I hate you, Gap. I really, really do. Child labor wasn’t enough for ya? You just HAD to find another venue to exploit ‘em in?? JEEZUS.

“How would you like it if the tables turned/And we put your kind to death?”
// Red September, “Welcome to the Other Side”

|| August 13, 2000 || 5:11 pm || Comments (0) ||

My mommy is here for a visit. YAYYAYYAY! She is a very nifty and wicked-vicious cool person to shoot the shit with. Perhaps I will set up an advice column of her very own. She will throw mondo counsel your way in 40 words or less (her pat style) and tell you to use it or don’t, but you asked. For those in dire need/straits, she will smack you upside the head and tell you to wise the hell up. She gives great hugs, too, but those are reserved for her babies (ME!) and her grandbabies.

Yesterday was passed with laid-backness and good conversation….last night was cartoons with the kiddos (mom has decided she likes The Rugrats and SpongeBob Squarepants very muchly). A quote: “Those PowerPuff Girls, I dunno…” Tomorrow is reserved for prowling the countryside and searching out the area’s ‘eccentricities’ (to be read, ‘Redneck Folklore Spots and Accompanying Handicrafts’). Today we went in search of stores to throw money at (Gawd, I love the stock market and her involvement in it!).

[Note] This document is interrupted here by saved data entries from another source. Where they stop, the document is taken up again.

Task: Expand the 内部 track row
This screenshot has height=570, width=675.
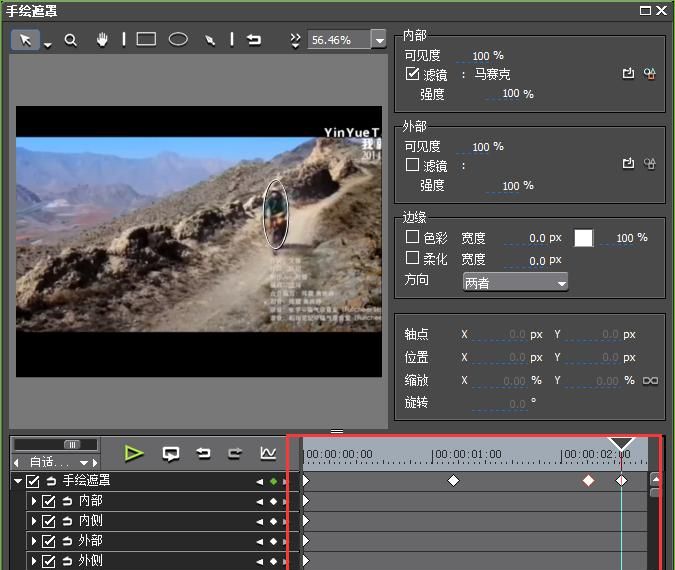Action: click(33, 501)
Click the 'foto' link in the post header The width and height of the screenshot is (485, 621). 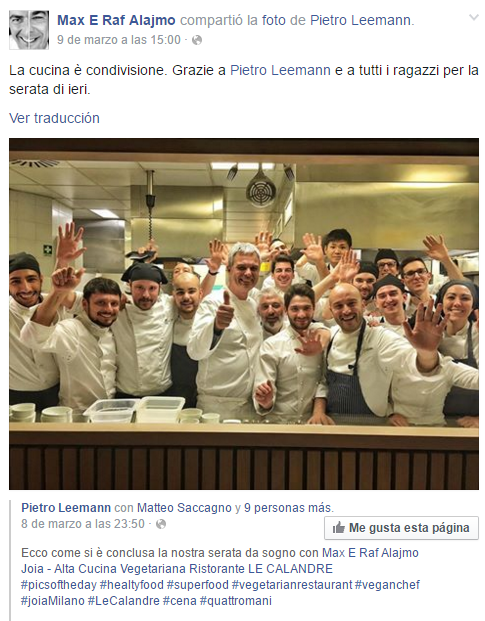click(x=274, y=20)
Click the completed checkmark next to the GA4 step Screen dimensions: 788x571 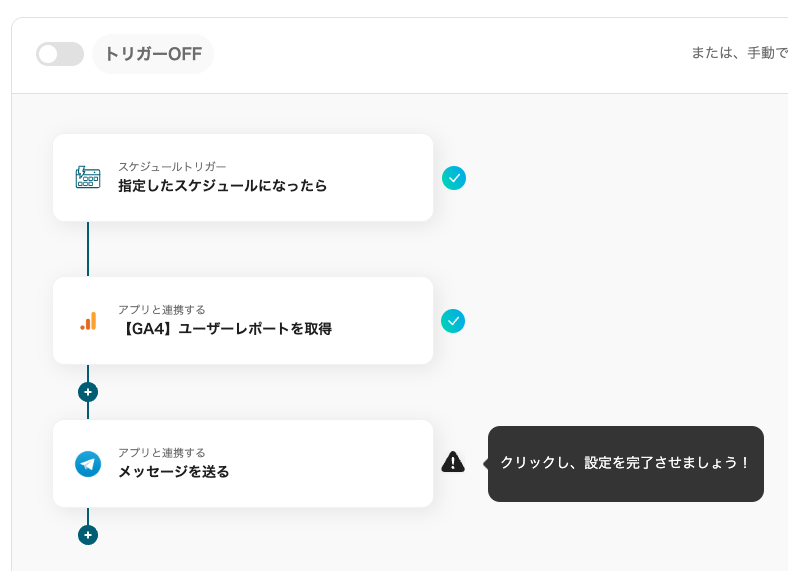pos(453,321)
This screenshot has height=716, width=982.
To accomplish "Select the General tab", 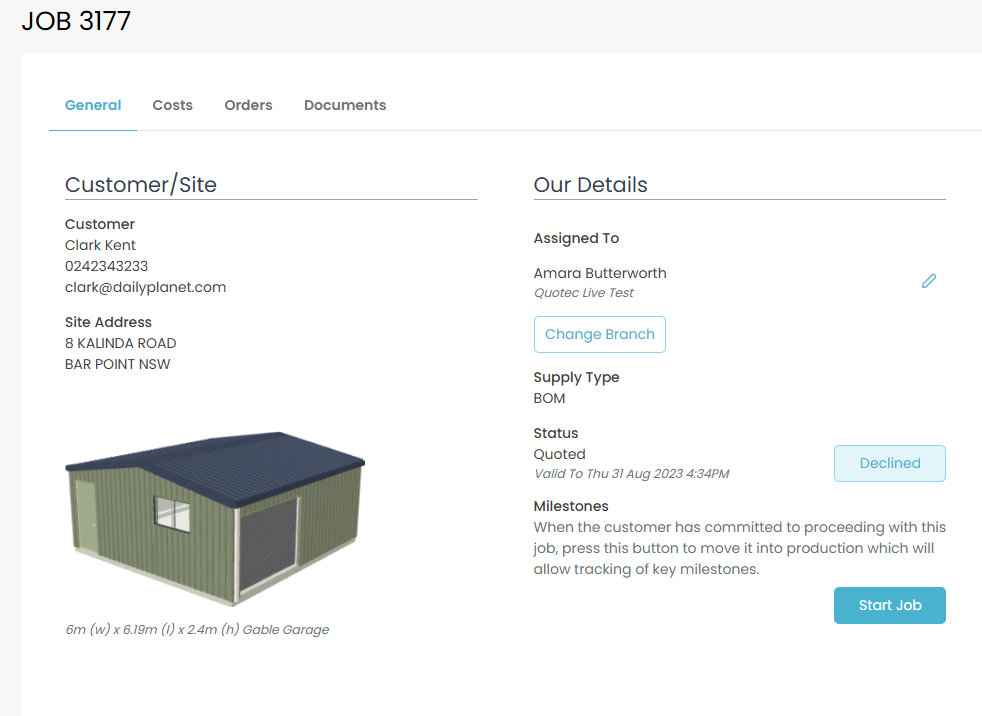I will click(93, 105).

After shopping all day, I booted up and ended up reading lots of the articles contained here. YES, this is a problem I have long been aware of. YES, I very much do my part to combat it. I still always feel the tug of guilt, though. I feel remorse and sadness and disgust that these will never play as hard as they work.

Don’t get me wrong….I am not in favor of socialism. I am, however, in favor of fair labor standards (ones that DON’T allow children to be exploited). I am in favor of everyone getting their chance at their piece of the pie or the brass ring or the house with suitable living conditions, whichever they choose. As much as people annoy me, I still root for humanity. Go figure.

On the lighter side, I stumbled across this quote, and it is worthy of re-publishing here:

Q: anything on your mind?

A: adventure, excitement, a jedi craves not these things…but he does crave pussy

Amen. Pass the peaches.

|| July 23, 2000 || 10:15 pm || Comments (0) ||

Red wine does funny things to my senses.

I was dancing with myself on the balcony, allowing the music in my head to murmur throughout my body. I love this state of self-contained beauty, where everything just belongs to the moment. I writhe and I breathe and it is delightfully pagan. It’s easy to forget him standing over there, just outside the squares of light careening off of the french doors. It’s easy to not remember that he is as absorbed as I am, for similar and dissimilar reasons….this dichotomy is pulpy and delicious.

Life itself is in those moments between what we experience and what we choose to dismiss from recollection.

And the stories, fuck me, the stories!